From Farm to Table: Sunway’s FutureX Farm’s First Harvest + FAQ

From Farm to Table: Sunway’s FutureX Farm’s First Harvest + FAQ


By the end of 2020, 15,000 vegetables were harvested and 500 families were nourished from them. The team grew 50 varieties of vegetables and trained 50 talents as well.

Sunway University students and staff are able to conveniently purchase same-day harvest vegetables for personal consumption.

At the same time, the Campus with a Conscience Team at Sunway University took this opportunity to interview Koo Tse Chien, the Community Manager at FutureX Farm.

“The vegetables are very fresh and taste so good! I really enjoyed them a lot!”- FutureX Farm produce survey participant.

Frequently Asked Questions:

1) What is grown at FutureX Farm and how is it grown?
At FutureX, we grow a variety of vegetables and herbs.

Our vegetables are hydroponically-grown in nutrient-rich solutions, without soil. No pesticides are applied. Also, because of the integrated piping and controlled environment, minimal maintenance is required.

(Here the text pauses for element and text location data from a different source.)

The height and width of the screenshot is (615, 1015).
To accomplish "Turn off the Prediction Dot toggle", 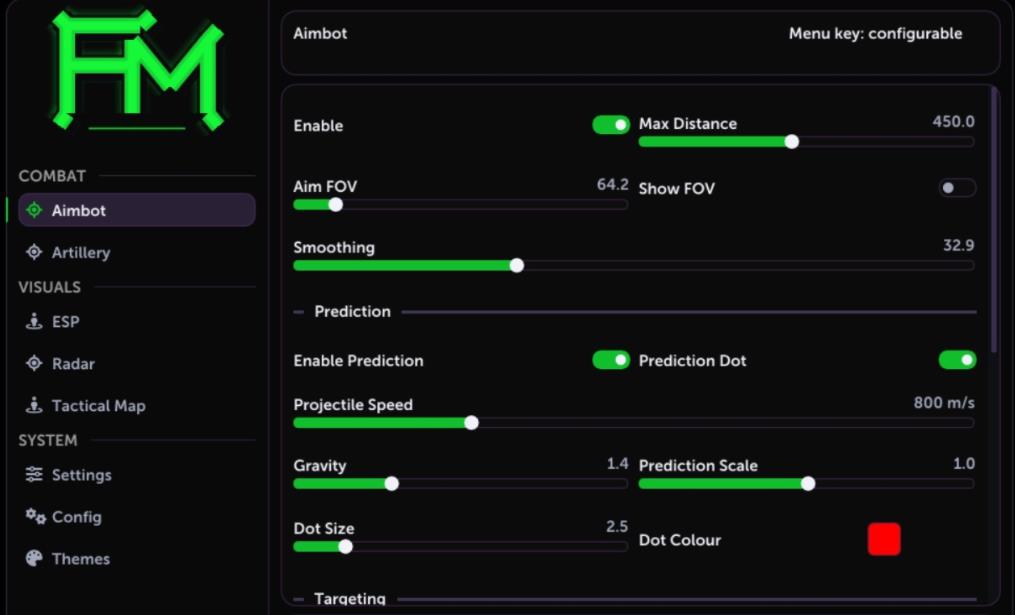I will point(957,360).
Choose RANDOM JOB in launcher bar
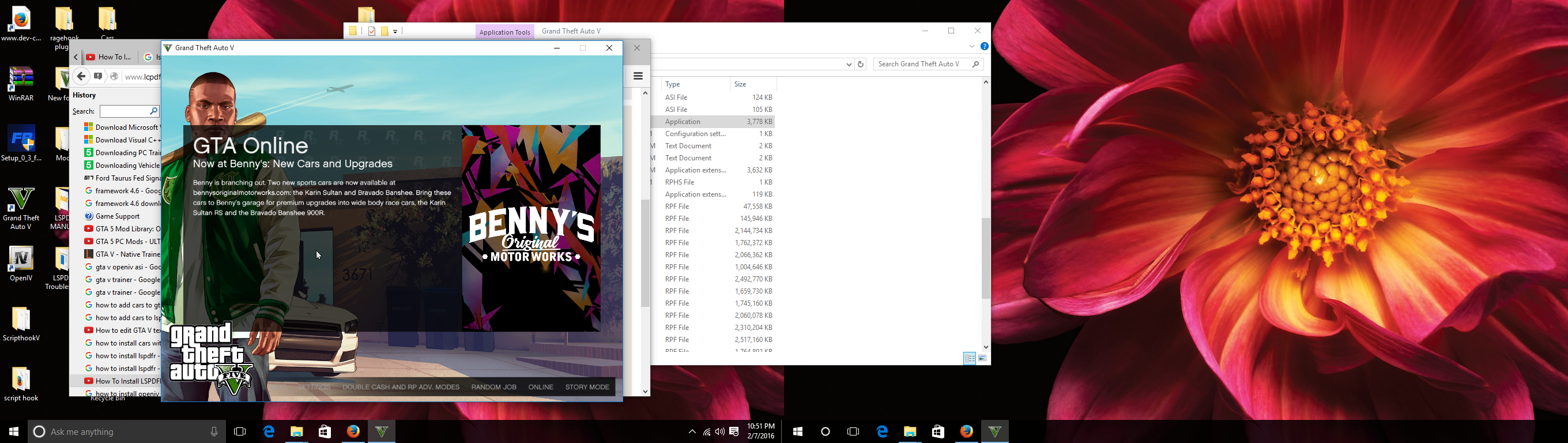The width and height of the screenshot is (1568, 443). click(x=493, y=387)
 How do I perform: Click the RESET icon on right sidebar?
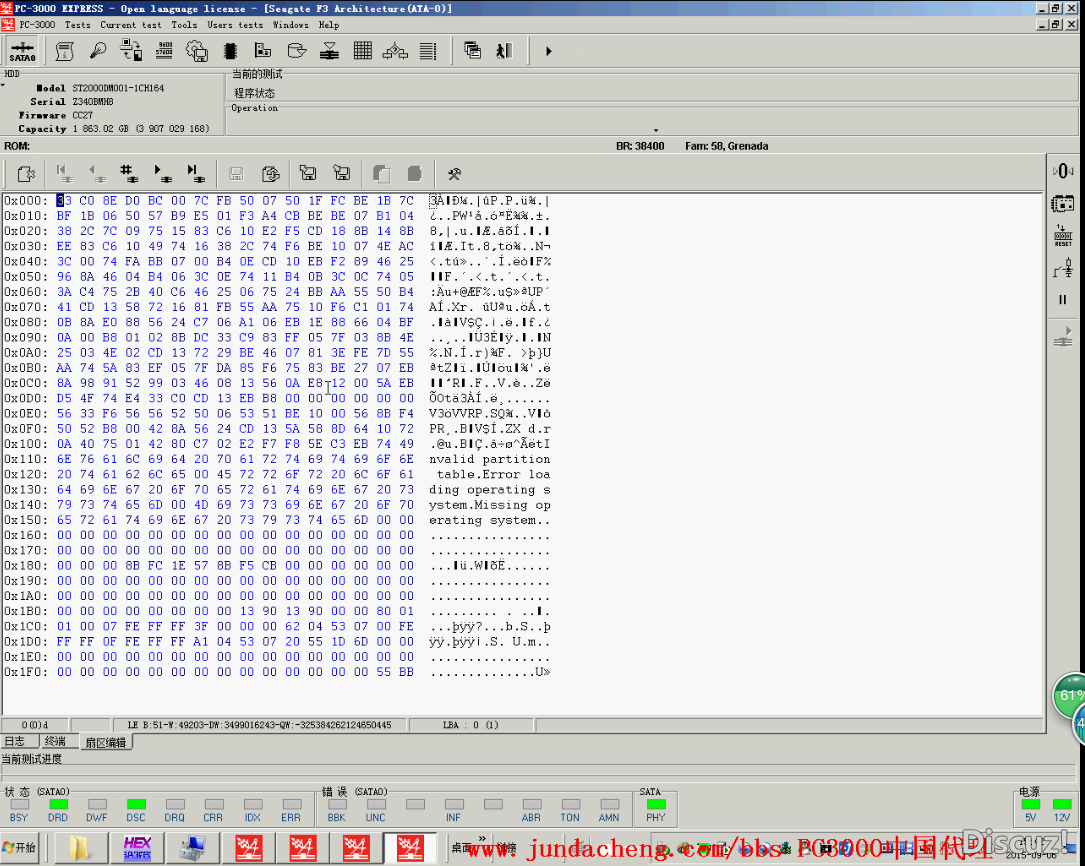tap(1063, 236)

Bags of harvested vegetables, each bag contains 0.8 – 1.2 kg of fresh produce

2) Why an urban farm?
As urban populations grow to nearly 80% of the earth’s population by 2050, more food is required. Right now, most of our food is grown off-site, meaning we don’t grow our own vegetables or rear our own fish. This model of food production, if continued into the future, will pose a huge resource strain on our transportation systems, land fertility and fresh water.

An urban farm brings the farm into the city. This reduces the need for long-distance transport, packaging food in layers of protective material whether paper or plastic, and has numerous wellbeing effects for city dwellers.

FutureX Farm has vertical farming which allows for efficient use of space

3) Why does FutureX Farm use vertical hydroponic farming instead of traditional farming?
At FutureX Farm, we use vertical farming because it allows for the production of healthy vegetables with 90% less water and no soil, not to mention the efficient use of space.

Industrial agriculture typically uses up a lot of resources in terms of irrigation infrastructure, soil, water, fertiliser and pesticides which would cause environmental and health impacts. Our approach is not meant to replace traditional farms, which are usually located in the outskirts, but to complement our nation’s food security by growing more safe and clean produce in urban environments.

Historically, since the start of large-scale industrial agriculture in the early 1900s, humans have degraded arable land in the name of food production, and it takes a long time to restore the fertility of soil once degraded. By using no soil, FutureX Farm avoids further degradation of land.

Sunway Education Group CEO Dr Elizabeth Lee pays a visit to FutureX Farm

4) Lastly and most importantly, how does FutureX Farm address the issue of climate change?
One of the main ways to address climate change is to figure out how to reduce our carbon footprint from food production. The use of no soil and low water resources at FutureX Farm reduces the carbon footprint of our vegetables.

Did you know: the process of growing, harvesting, processing, packing and transporting food is responsible for 25% of global greenhouse gas emissions? Of this 25%, over one third is from crop production. So, getting fruits and vegetables from farm to plate is a costly affair.

Because human agricultural activity is a main driver of climate change from its greenhouse gas emissions, we initiated FutureX Farm with the aim to develop young talents in this area. FutureX Farm serves as an innovation hub for urban farming professionals, young talents, startups and industry players to come together to create transformative solutions for food and agritech.

Greenhouse gases have negative effects on both the natural environment and to human health. More greenhouse gasses released into the atmosphere leads to greater imbalance in the Earth’s climate system. With this in mind, we work with urban farming enthusiasts to develop localised low-carbon approaches to urban farming with the aim of addressing the resource drain on food systems in light of a growing urban population.